Why I’ll pass on Euro-trash Eurovision and Charles’ extravagant coronation
Eurovision and coronation fever is taking the UK by storm, with commemoration mugs, keyrings, teaspoons, thimbles and every other manner of ‘tat’ being sold to mark both events.
As far as I’m concerned, both the coronation of our neighbour’s monarch (the first in 70 years) and the fact they’re also (rather smugly, I might add) hosting the Eurovision Song Contest for Ukraine – due to Putin’s invasion – holds no interest for me whatsoever.
Don’t even get me started on what I think of the jumped up hype surrounding the British media’s will-they-or-won’t-they (as in the public) ‘swear to pay true allegiance to Your Majesty, and to your heirs and successors according to law – so help me God’, idiocy! Who cares? I personally believe the great British public should be more concerned about the fact Charles and Camilla’s extravagant three-day jamboree is costing cash-strapped taxpayers a reported £100 million!
As for the Eurovision, I find the annual Euro-trash line-up of talentless, tone-deaf performers (many of which put me in mind of what former goody-two-shoes Blue Peter presenter Anthea Turner might look like on a drunken night out) to be both embarrassing and clichéd! Sorry Anthea!
I also hate the Eurovision’s side order of politics. Remember the Buranovskiye Babushki – a group of tone-deaf grannies from some far-flung area of Russia who (worryingly) looked more like a futuristic dystopian version of Little Mix – getting second place?
Mind you, Russian grannies and the publicity surrounding their twee ‘Party for Everybody’ performance pales in comparison to our own entry Wild Youth’s little am-dram surrounding the sacking of their creative director Ian Banham last week.
I won’t go into specifics, but it seems Banham’s opinions didn’t align with theirs and that perhaps the old ‘guilt by association’ axiom would scupper the chances of Irlande getting douze pointe! We’ll see. I wish them well, even though I’ll be busy watching paint dry and trimming my split ends!

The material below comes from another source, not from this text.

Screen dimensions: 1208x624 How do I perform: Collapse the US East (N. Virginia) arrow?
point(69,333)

Don’t allow a toxic parent to define your life
I must mention a very interesting article I read which addressed the issue of narcissistic parents.
I not only found this article interesting, I also found it strangely comforting – for the simple reason I’m relieved to know I’m not alone in my own disturbing childhood experiences of being persecuted by a mother who made me her scapegoat for every single thing that went wrong in her life.

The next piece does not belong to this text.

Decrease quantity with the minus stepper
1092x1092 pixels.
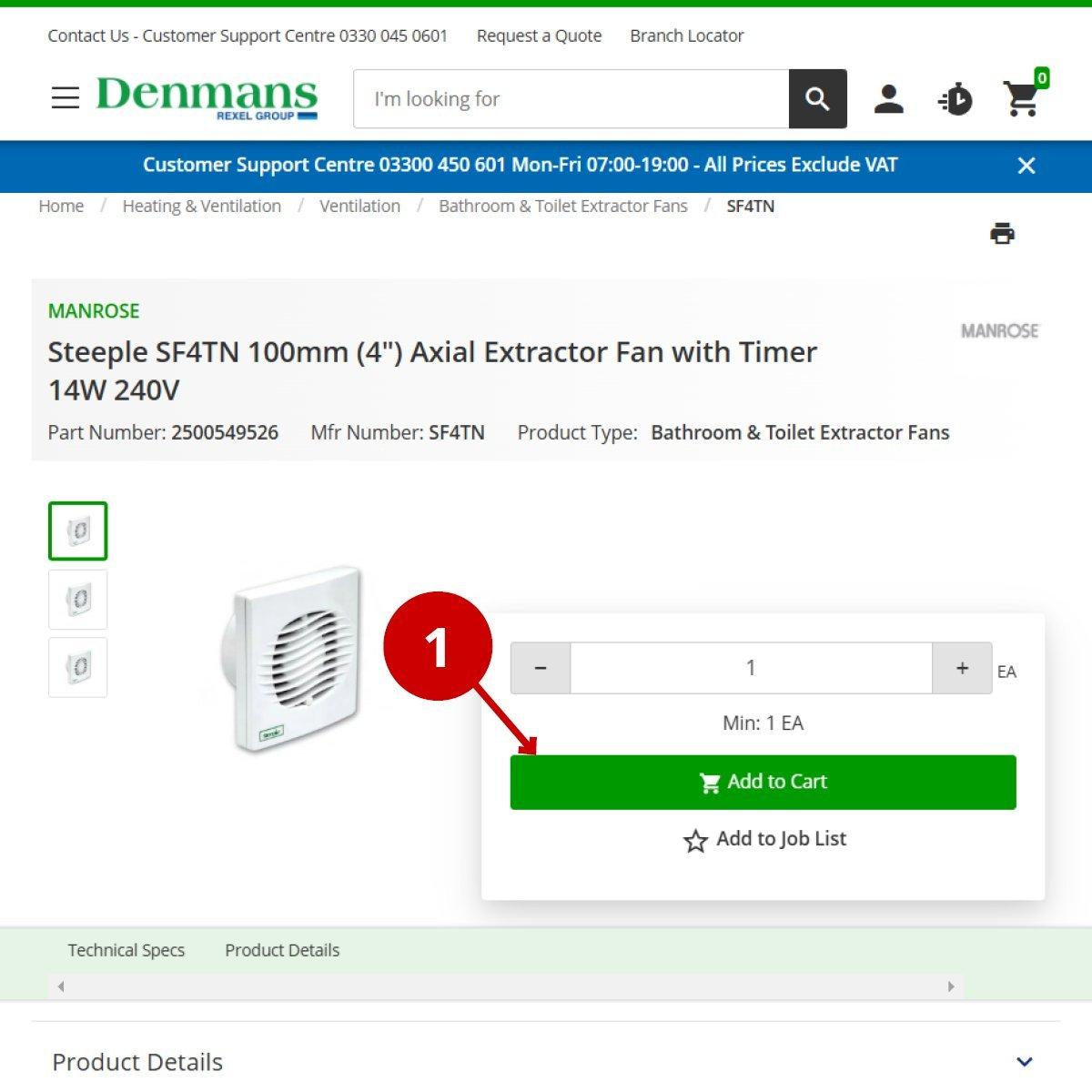tap(540, 667)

I wasn’t ‘pretty’ like my sister; therefore my mother refused point-blank to allow me wear my glasses which I needed for reading and school work – criticising me, saying they made me ‘look like a freak’ and ‘no child of mine is wearing ugly goggles’.
I also had ‘too many freckles’ and my hair was ‘too straight’. Oh, I was ‘too nerdy’ and ‘too skinny’ too – with her encore being how she wished I’d ‘never been born’. Lovely woman.
As a defenceless child, I remember doing everything in my power to not only please this woman, but to win even a smidgen of her love, an emotion she reserved exclusively for my younger siblings, constantly favouring them over me. In my teens, I came to my senses and cut her off in what others said was a drastic measure…it wasn’t, it protected me; no way was I allowing my own precious children to have a relationship with such a toxic individual.
If any reader has had a similar experience with a parent, may I try to reassure them that the problem lies not with you, but with that abusive, emotionally-stunted individual who has placed their irrational, narcissistic needs before that of yours…their defenceless child. Never forget, this is not your fault. You are, without a doubt, a beautiful, independent survivor worthy of self-love and of being loved.